** SUPPLIED ENTRIES follows **

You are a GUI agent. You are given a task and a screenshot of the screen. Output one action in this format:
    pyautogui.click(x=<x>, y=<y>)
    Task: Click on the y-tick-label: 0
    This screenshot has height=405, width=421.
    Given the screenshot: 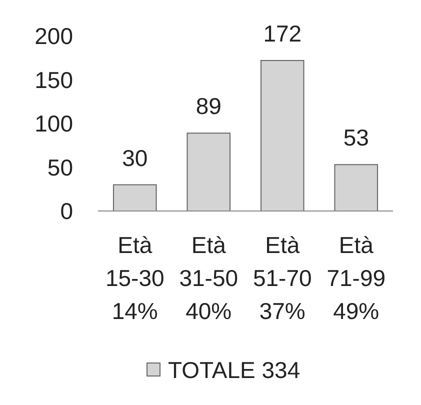 What is the action you would take?
    pyautogui.click(x=66, y=211)
    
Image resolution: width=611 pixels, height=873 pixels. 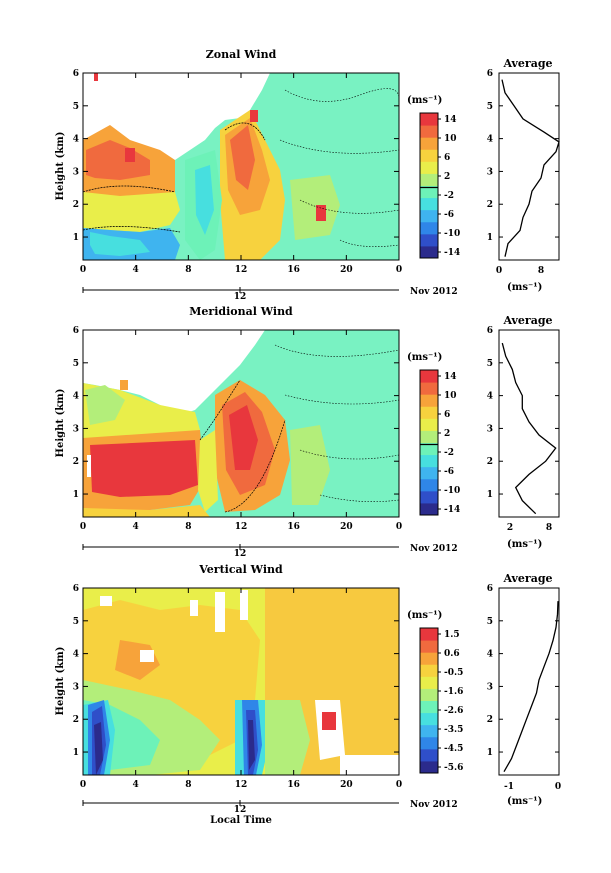 What do you see at coordinates (76, 107) in the screenshot?
I see `zonal-ytick-4: 5` at bounding box center [76, 107].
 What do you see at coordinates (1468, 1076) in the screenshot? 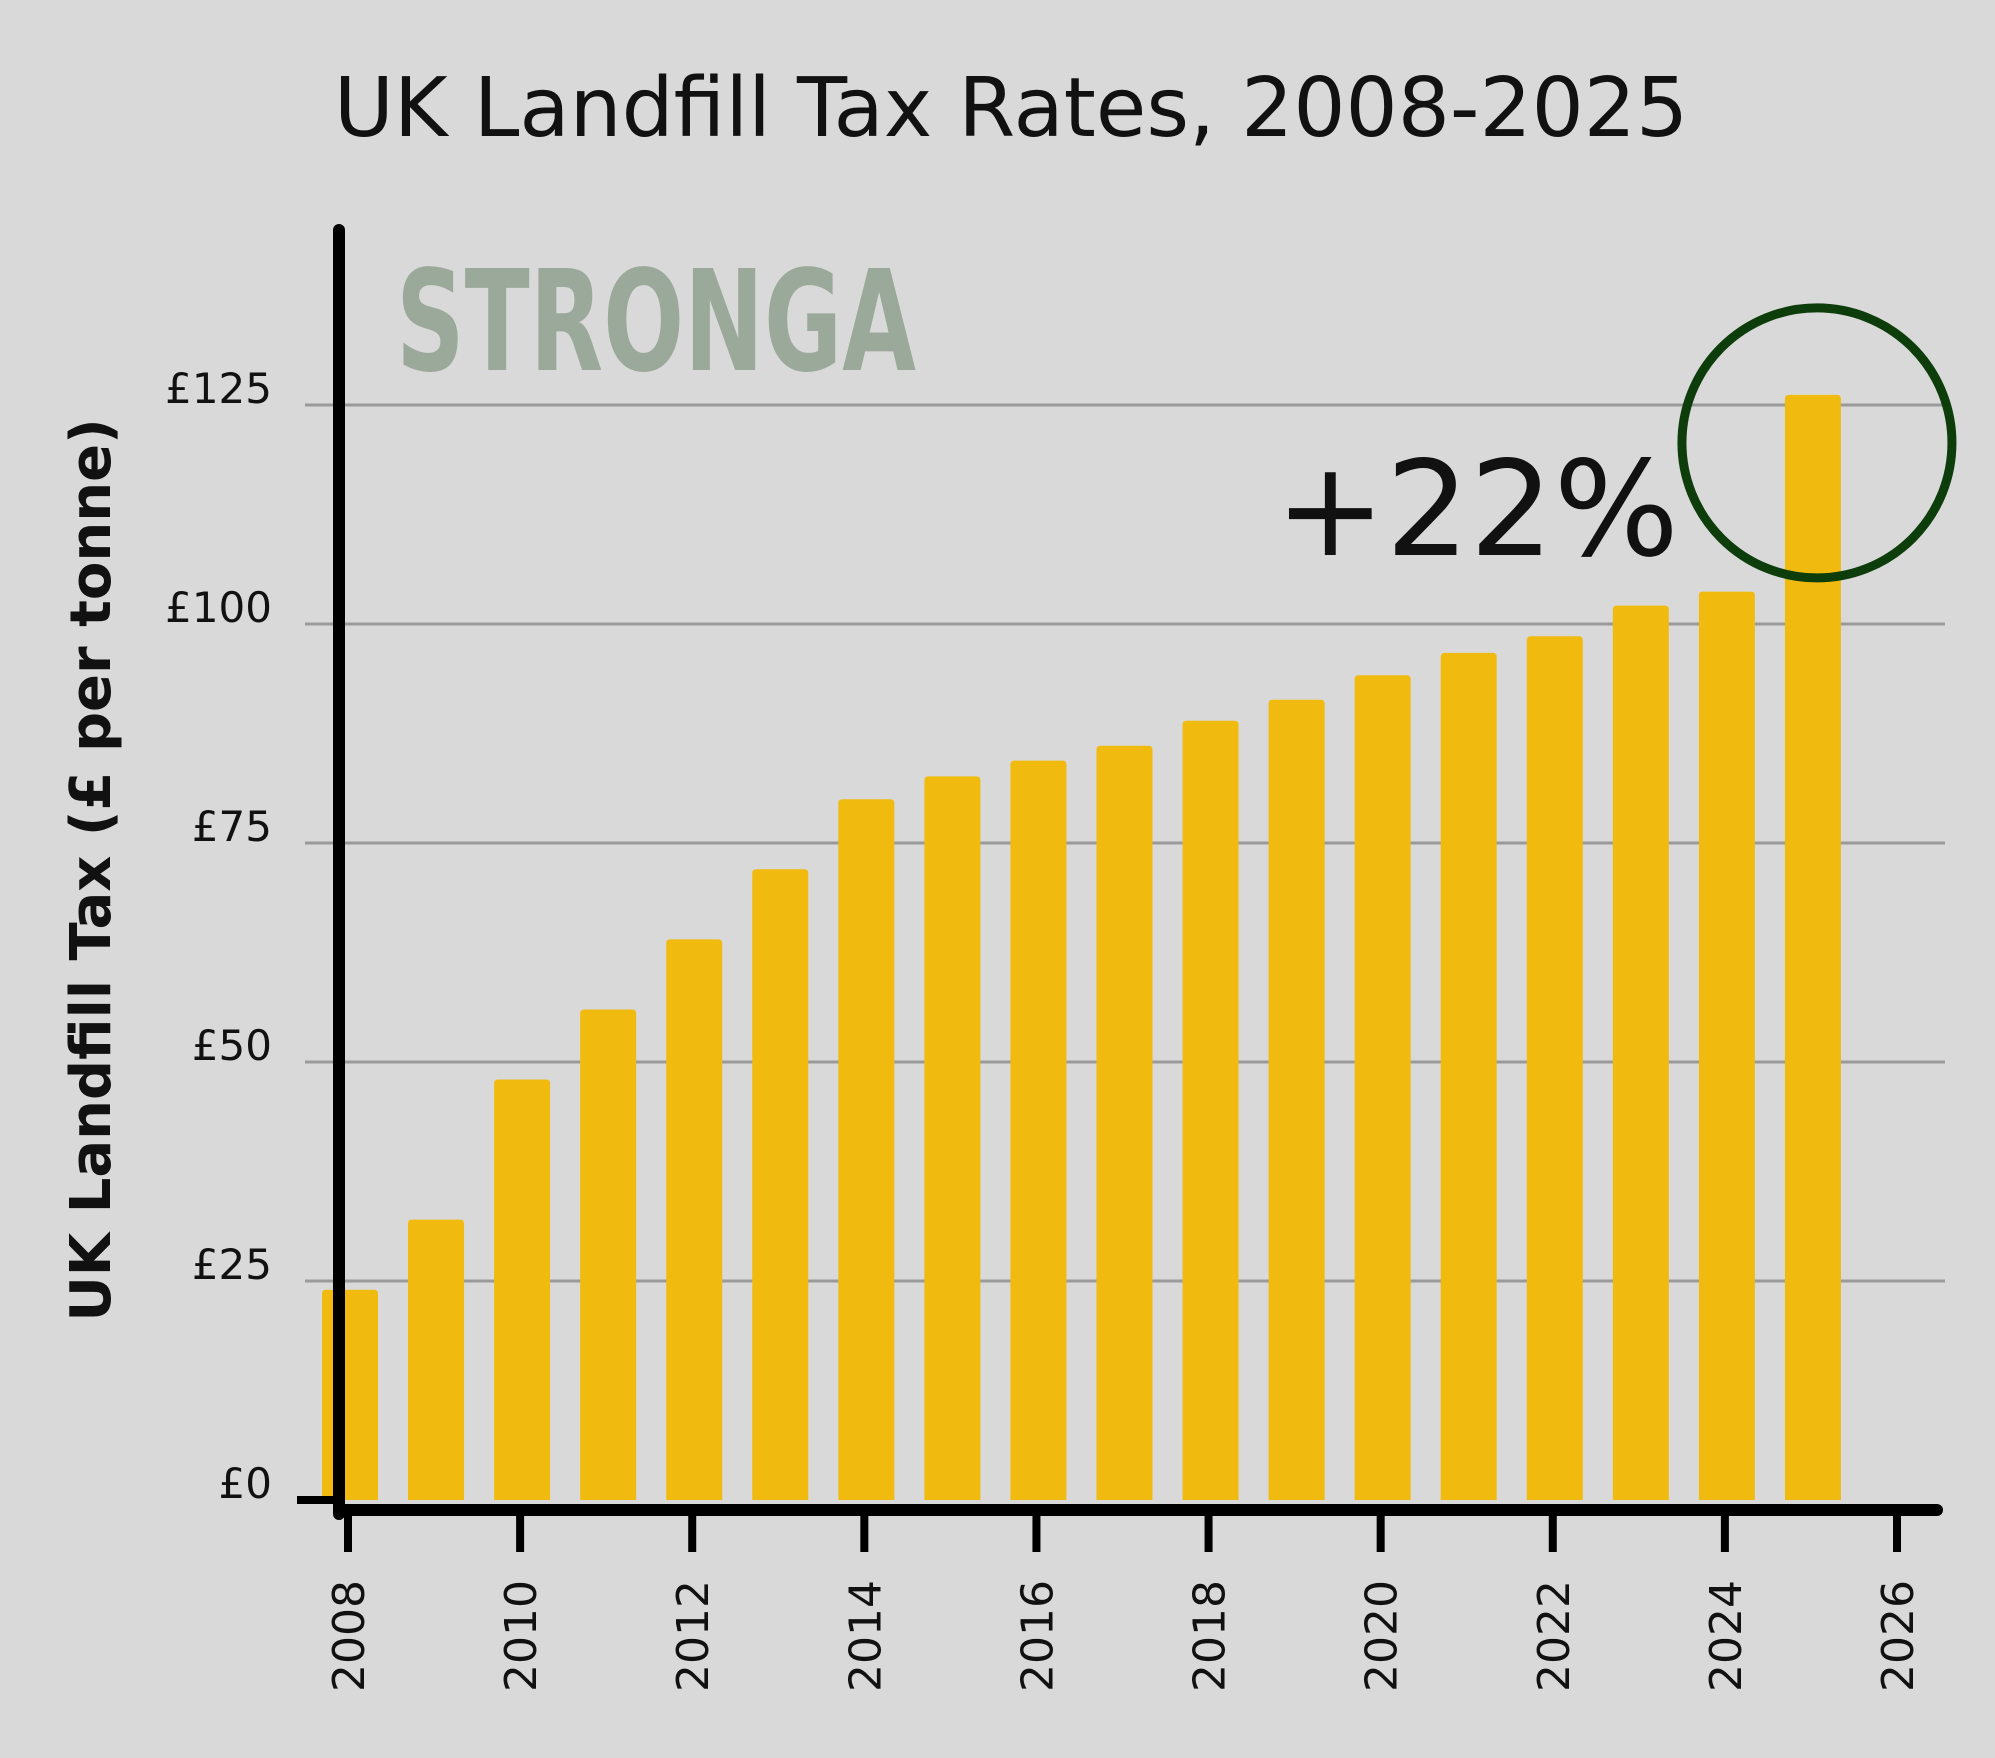
I see `bar-2021` at bounding box center [1468, 1076].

** End of SUPPLIED ENTRIES **

* _WHAT THIS TASK INVOLVES_:
Please output the lines from the start of the items through the line containing "This screenshot has", inclusive, as a JSON list of strings with one string per line, omitting any blank lines.

* _RESPONSE FOR THIS EXERCISE_:
[
  "You are a GUI agent. You are given a task and a screenshot of the screen. Output one action in this format:",
  "    pyautogui.click(x=<x>, y=<y>)",
  "    Task: Click on the y-tick-label: 0",
  "    This screenshot has height=405, width=421."
]